What to produce:
Reproduce the passage of the Sagehens trial thread below word for word, starting at "Derby was scrapped" and ending at "beyond the point.".

Selection:
# Sagehens Trial-Grey Lodge, CA



## Tammy Z (Jan 19, 2005)

Open- Did not finish the 1st series. Very difficult test with an abundance of cover and terrain. Gun visibility was extremely difficult on the long centr retired and the right retired gun. Around 70-75% failure rate of which the majority were pick ups. They have 16 dogs to run in the morning.

Amateur- Did not finish the 1st series. Scrapped original test after the first 5 dogs aced it. Started new test around 10:30 am. They have 12 dogs to run in the morning.

Derby- Did not finish today. The have 15 dogs to run on the 4th Series in the morning.

Call backs: # 1,2,3,5,6,7,9,12,14,15,17,19,20,22 & 24


----------



## zipmarc (Jan 23, 2006)

Tammy Z said:


> Open- Did not finish the 1st series. Very difficult test with an abundance of cover and terrain. Gun visibility was extremely difficult on the long centr retired and the right retired gun. Around 70-75% failure rate of which the majority were pick ups. They have 16 dogs to run in the morning.
> 
> Amateur- Did not finish the 1st series. Scrapped original test after the first 5 dogs aced it. Started new test around 10:30 am. They have 12 dogs to run in the morning.
> 
> ...


Derby - ran most dogs in 4th series then scrapped it with only 4 dogs remaining to run.


----------



## Judy Chute (May 9, 2005)

..why did they scrap the 4th in Derby?


----------



## zipmarc (Jan 23, 2006)

Derby was scrapped because too many dogs were failing the test and being picked up. The test consisted of two long swims across water. The last bird down required taking an angle line across the water pass a point of land to an angle exit on the shore beyond the point.

The memory bird required a re-entry into a another large body of water to the bird on the opposite shore where the cover was so tall and thick that the gun was for all practical purposes totally retired when in a sitting position.

Data section:
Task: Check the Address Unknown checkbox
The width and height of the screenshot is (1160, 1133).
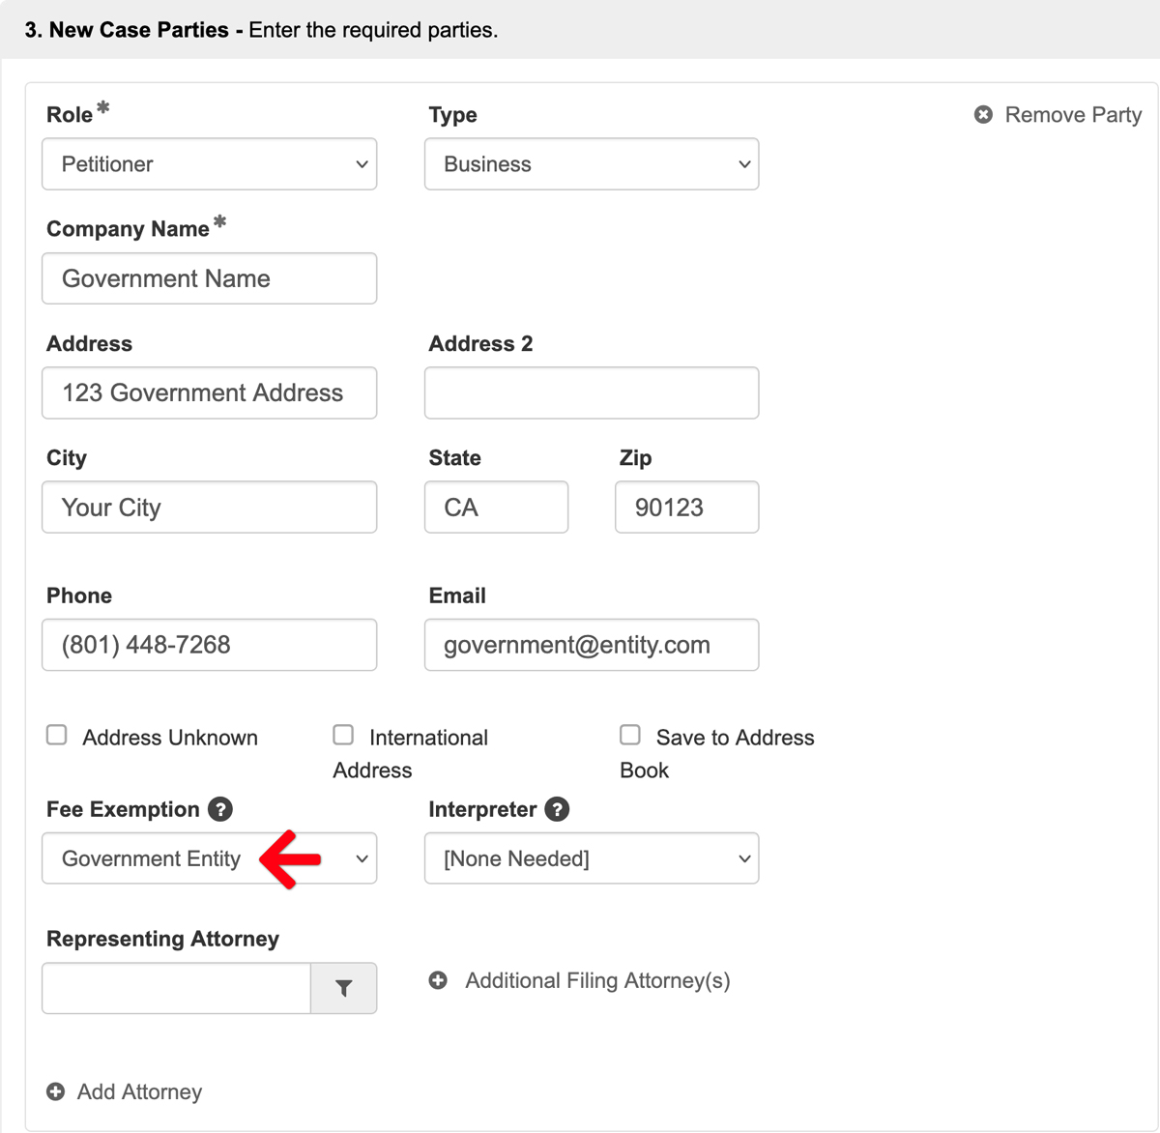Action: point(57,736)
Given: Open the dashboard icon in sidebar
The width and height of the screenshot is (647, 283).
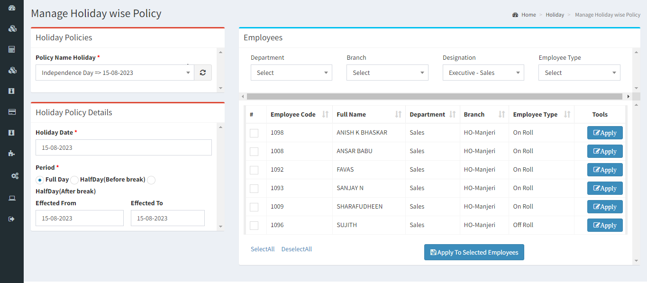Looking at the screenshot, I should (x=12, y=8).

The reply:
Derby was scrapped because too many dogs were failing the test and being picked up. The test consisted of two long swims across water. The last bird down required taking an angle line across the water pass a point of land to an angle exit on the shore beyond the point.